- Do this
Copy each of the following items word for word, line by line.

········

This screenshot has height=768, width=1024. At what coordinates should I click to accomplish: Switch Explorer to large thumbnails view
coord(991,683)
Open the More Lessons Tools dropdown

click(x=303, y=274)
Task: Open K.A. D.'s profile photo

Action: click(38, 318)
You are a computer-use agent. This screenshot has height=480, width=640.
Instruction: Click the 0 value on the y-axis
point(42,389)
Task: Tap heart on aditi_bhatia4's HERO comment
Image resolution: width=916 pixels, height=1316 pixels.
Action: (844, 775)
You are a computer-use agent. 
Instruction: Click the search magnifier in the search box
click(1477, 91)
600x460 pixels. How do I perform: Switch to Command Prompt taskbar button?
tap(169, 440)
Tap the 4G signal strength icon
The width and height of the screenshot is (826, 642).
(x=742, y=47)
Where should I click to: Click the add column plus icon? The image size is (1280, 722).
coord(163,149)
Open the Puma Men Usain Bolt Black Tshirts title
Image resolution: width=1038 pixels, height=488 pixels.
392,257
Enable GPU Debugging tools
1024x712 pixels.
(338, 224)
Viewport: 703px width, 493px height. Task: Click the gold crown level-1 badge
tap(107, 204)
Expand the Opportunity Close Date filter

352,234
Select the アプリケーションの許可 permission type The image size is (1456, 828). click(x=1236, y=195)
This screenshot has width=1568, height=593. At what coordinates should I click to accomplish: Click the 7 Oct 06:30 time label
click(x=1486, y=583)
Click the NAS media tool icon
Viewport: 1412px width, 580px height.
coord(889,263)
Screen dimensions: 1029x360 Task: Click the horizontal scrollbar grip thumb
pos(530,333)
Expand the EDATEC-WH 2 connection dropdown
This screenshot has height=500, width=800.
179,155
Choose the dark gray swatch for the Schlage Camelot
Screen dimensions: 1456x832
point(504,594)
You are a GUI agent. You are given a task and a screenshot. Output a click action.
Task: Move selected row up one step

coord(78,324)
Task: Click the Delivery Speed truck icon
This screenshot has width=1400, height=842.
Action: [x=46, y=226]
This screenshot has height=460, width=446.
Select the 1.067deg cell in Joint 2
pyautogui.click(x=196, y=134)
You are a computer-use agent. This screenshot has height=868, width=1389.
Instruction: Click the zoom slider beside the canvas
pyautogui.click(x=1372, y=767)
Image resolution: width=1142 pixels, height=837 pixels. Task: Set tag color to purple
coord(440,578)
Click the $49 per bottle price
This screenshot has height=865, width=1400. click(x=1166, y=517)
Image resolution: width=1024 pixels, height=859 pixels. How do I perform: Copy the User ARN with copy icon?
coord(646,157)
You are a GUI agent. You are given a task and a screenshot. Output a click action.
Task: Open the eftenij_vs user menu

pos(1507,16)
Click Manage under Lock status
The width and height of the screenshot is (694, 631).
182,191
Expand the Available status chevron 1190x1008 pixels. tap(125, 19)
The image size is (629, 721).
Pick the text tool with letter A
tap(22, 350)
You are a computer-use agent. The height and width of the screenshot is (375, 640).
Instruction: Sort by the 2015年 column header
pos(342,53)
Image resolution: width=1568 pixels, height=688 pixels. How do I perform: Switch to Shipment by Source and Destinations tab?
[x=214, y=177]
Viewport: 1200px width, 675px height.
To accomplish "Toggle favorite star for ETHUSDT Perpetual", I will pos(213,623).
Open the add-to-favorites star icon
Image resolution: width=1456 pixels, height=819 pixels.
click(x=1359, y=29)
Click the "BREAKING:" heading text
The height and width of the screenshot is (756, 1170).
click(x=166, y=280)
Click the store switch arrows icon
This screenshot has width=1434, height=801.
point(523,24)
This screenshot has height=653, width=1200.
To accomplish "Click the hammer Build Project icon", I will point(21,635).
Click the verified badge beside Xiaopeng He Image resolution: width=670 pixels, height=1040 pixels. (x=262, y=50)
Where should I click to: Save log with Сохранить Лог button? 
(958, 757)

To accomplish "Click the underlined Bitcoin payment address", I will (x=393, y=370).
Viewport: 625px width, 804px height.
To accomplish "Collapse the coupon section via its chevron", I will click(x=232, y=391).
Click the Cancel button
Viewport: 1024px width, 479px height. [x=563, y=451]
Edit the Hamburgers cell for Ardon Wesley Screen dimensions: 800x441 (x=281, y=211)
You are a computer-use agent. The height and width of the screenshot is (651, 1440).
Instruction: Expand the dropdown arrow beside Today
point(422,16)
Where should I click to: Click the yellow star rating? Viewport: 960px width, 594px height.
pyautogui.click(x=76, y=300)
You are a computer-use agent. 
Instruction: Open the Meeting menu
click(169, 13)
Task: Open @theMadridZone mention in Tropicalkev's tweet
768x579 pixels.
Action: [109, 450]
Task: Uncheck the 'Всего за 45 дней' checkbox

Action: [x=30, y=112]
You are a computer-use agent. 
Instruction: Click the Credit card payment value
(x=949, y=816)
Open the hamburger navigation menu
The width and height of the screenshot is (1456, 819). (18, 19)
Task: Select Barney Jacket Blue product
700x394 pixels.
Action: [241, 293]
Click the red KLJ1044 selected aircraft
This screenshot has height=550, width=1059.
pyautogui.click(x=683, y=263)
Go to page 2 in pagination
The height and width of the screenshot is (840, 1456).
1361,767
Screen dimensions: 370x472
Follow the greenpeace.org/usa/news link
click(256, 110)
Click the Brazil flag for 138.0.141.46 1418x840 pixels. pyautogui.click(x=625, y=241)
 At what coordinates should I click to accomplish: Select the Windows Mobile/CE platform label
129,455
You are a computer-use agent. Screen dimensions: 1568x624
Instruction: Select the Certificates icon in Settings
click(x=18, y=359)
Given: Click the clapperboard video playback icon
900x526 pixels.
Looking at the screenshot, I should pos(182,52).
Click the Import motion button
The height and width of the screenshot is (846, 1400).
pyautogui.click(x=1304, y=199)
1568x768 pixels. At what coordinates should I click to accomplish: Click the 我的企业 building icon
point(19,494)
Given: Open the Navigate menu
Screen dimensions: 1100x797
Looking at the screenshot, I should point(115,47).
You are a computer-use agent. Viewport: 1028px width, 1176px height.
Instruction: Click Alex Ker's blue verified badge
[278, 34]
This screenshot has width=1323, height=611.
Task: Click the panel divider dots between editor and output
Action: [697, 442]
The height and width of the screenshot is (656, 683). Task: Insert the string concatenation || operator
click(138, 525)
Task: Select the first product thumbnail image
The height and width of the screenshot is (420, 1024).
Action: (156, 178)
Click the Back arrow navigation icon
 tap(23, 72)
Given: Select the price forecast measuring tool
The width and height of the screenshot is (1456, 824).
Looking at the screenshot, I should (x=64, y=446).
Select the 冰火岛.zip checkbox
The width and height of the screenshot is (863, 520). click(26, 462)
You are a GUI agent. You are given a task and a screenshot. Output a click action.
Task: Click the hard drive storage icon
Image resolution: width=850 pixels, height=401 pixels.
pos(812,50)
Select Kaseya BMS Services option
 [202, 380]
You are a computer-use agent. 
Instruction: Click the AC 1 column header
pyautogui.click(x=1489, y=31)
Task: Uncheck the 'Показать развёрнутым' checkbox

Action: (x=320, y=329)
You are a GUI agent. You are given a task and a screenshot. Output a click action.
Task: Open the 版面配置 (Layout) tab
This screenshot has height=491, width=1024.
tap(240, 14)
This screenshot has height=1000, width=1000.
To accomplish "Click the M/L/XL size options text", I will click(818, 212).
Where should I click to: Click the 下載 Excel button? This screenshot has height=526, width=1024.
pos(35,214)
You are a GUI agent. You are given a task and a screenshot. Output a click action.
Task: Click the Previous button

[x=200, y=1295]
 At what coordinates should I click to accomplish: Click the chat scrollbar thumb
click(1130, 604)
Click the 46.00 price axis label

········

- Result of the task
This screenshot has height=768, width=1024. At what coordinates should I click to accomplish: Switch Explorer to large thumbnails view
coord(991,683)
Open the More Lessons Tools dropdown

click(x=303, y=274)
Task: Open K.A. D.'s profile photo

Action: click(38, 318)
You are a computer-use agent. This screenshot has height=480, width=640.
Instruction: Click the 0 value on the y-axis
point(42,389)
Task: Tap heart on aditi_bhatia4's HERO comment
Image resolution: width=916 pixels, height=1316 pixels.
Action: (844, 775)
You are a computer-use agent. 
Instruction: Click the search magnifier in the search box
click(1477, 91)
600x460 pixels. How do I perform: Switch to Command Prompt taskbar button?
tap(169, 440)
Tap the 4G signal strength icon
The width and height of the screenshot is (826, 642).
(x=742, y=47)
Where should I click to: Click the add column plus icon? The image size is (1280, 722).
coord(163,149)
Open the Puma Men Usain Bolt Black Tshirts title
Image resolution: width=1038 pixels, height=488 pixels.
392,257
Enable GPU Debugging tools
1024x712 pixels.
(338, 224)
Viewport: 703px width, 493px height. Task: Click the gold crown level-1 badge
tap(107, 204)
Expand the Opportunity Close Date filter

352,234
Select the アプリケーションの許可 permission type The image size is (1456, 828). click(x=1236, y=195)
This screenshot has width=1568, height=593. At what coordinates should I click to accomplish: Click the 7 Oct 06:30 time label
click(x=1486, y=583)
Click the NAS media tool icon
Viewport: 1412px width, 580px height.
coord(889,263)
Screen dimensions: 1029x360 Task: Click the horizontal scrollbar grip thumb
pos(530,333)
Expand the EDATEC-WH 2 connection dropdown
This screenshot has height=500, width=800.
179,155
Choose the dark gray swatch for the Schlage Camelot
Screen dimensions: 1456x832
point(504,594)
You are a GUI agent. You are given a task and a screenshot. Output a click action.
Task: Move selected row up one step

coord(78,324)
Task: Click the Delivery Speed truck icon
This screenshot has width=1400, height=842.
Action: [x=46, y=226]
This screenshot has height=460, width=446.
Select the 1.067deg cell in Joint 2
pyautogui.click(x=196, y=134)
You are a computer-use agent. This screenshot has height=868, width=1389.
Instruction: Click the zoom slider beside the canvas
pyautogui.click(x=1372, y=767)
Image resolution: width=1142 pixels, height=837 pixels. Task: Set tag color to purple
coord(440,578)
Click the $49 per bottle price
This screenshot has height=865, width=1400. click(x=1166, y=517)
Image resolution: width=1024 pixels, height=859 pixels. How do I perform: Copy the User ARN with copy icon?
coord(646,157)
You are a GUI agent. You are given a task and a screenshot. Output a click action.
Task: Open the eftenij_vs user menu

pos(1507,16)
Click Manage under Lock status
The width and height of the screenshot is (694, 631).
182,191
Expand the Available status chevron 1190x1008 pixels. tap(125, 19)
The image size is (629, 721).
Pick the text tool with letter A
tap(22, 350)
You are a computer-use agent. The height and width of the screenshot is (375, 640).
Instruction: Sort by the 2015年 column header
pos(342,53)
Image resolution: width=1568 pixels, height=688 pixels. How do I perform: Switch to Shipment by Source and Destinations tab?
[x=214, y=177]
Viewport: 1200px width, 675px height.
To accomplish "Toggle favorite star for ETHUSDT Perpetual", I will pos(213,623).
Open the add-to-favorites star icon
Image resolution: width=1456 pixels, height=819 pixels.
click(x=1359, y=29)
Click the "BREAKING:" heading text
The height and width of the screenshot is (756, 1170).
click(x=166, y=280)
Click the store switch arrows icon
This screenshot has width=1434, height=801.
point(523,24)
This screenshot has height=653, width=1200.
To accomplish "Click the hammer Build Project icon", I will point(21,635).
Click the verified badge beside Xiaopeng He Image resolution: width=670 pixels, height=1040 pixels. (x=262, y=50)
Where should I click to: Save log with Сохранить Лог button? 
(958, 757)

To accomplish "Click the underlined Bitcoin payment address", I will (x=393, y=370).
Viewport: 625px width, 804px height.
To accomplish "Collapse the coupon section via its chevron", I will click(x=232, y=391).
Click the Cancel button
Viewport: 1024px width, 479px height. [x=563, y=451]
Edit the Hamburgers cell for Ardon Wesley Screen dimensions: 800x441 (x=281, y=211)
You are a computer-use agent. The height and width of the screenshot is (651, 1440).
Instruction: Expand the dropdown arrow beside Today
point(422,16)
Where should I click to: Click the yellow star rating? Viewport: 960px width, 594px height.
pyautogui.click(x=76, y=300)
You are a computer-use agent. 
Instruction: Open the Meeting menu
click(169, 13)
Task: Open @theMadridZone mention in Tropicalkev's tweet
768x579 pixels.
Action: [109, 450]
Task: Uncheck the 'Всего за 45 дней' checkbox

Action: [x=30, y=112]
You are a computer-use agent. 
Instruction: Click the Credit card payment value
(x=949, y=816)
Open the hamburger navigation menu
The width and height of the screenshot is (1456, 819). (18, 19)
Task: Select Barney Jacket Blue product
700x394 pixels.
Action: [241, 293]
Click the red KLJ1044 selected aircraft
This screenshot has height=550, width=1059.
pyautogui.click(x=683, y=263)
Go to page 2 in pagination
The height and width of the screenshot is (840, 1456).
1361,767
Screen dimensions: 370x472
Follow the greenpeace.org/usa/news link
click(256, 110)
Click the Brazil flag for 138.0.141.46 1418x840 pixels. pyautogui.click(x=625, y=241)
 At what coordinates should I click to accomplish: Select the Windows Mobile/CE platform label
129,455
You are a computer-use agent. Screen dimensions: 1568x624
Instruction: Select the Certificates icon in Settings
click(x=18, y=359)
Given: Click the clapperboard video playback icon
900x526 pixels.
Looking at the screenshot, I should pos(182,52).
Click the Import motion button
The height and width of the screenshot is (846, 1400).
pyautogui.click(x=1304, y=199)
1568x768 pixels. At what coordinates should I click to accomplish: Click the 我的企业 building icon
point(19,494)
Given: Open the Navigate menu
Screen dimensions: 1100x797
Looking at the screenshot, I should point(115,47).
You are a computer-use agent. Viewport: 1028px width, 1176px height.
Instruction: Click Alex Ker's blue verified badge
[278, 34]
This screenshot has width=1323, height=611.
Task: Click the panel divider dots between editor and output
Action: [697, 442]
The height and width of the screenshot is (656, 683). Task: Insert the string concatenation || operator
click(138, 525)
Task: Select the first product thumbnail image
The height and width of the screenshot is (420, 1024).
Action: (156, 178)
Click the Back arrow navigation icon
 tap(23, 72)
Given: Select the price forecast measuring tool
The width and height of the screenshot is (1456, 824).
Looking at the screenshot, I should (x=64, y=446).
Select the 冰火岛.zip checkbox
The width and height of the screenshot is (863, 520). click(26, 462)
You are a GUI agent. You are given a task and a screenshot. Output a click action.
Task: Click the hard drive storage icon
Image resolution: width=850 pixels, height=401 pixels.
pos(812,50)
Select Kaseya BMS Services option
 [202, 380]
You are a computer-use agent. 
Instruction: Click the AC 1 column header
pyautogui.click(x=1489, y=31)
Task: Uncheck the 'Показать развёрнутым' checkbox

Action: (x=320, y=329)
You are a GUI agent. You are given a task and a screenshot. Output a click action.
Task: Open the 版面配置 (Layout) tab
This screenshot has height=491, width=1024.
tap(240, 14)
This screenshot has height=1000, width=1000.
To accomplish "Click the M/L/XL size options text", I will click(818, 212).
Where should I click to: Click the 下載 Excel button? This screenshot has height=526, width=1024.
pos(35,214)
You are a GUI agent. You are given a task and a screenshot. Output a click action.
Task: Click the Previous button

[x=200, y=1295]
 At what coordinates should I click to accomplish: Click the chat scrollbar thumb
click(1130, 604)
Click the 46.00 price axis label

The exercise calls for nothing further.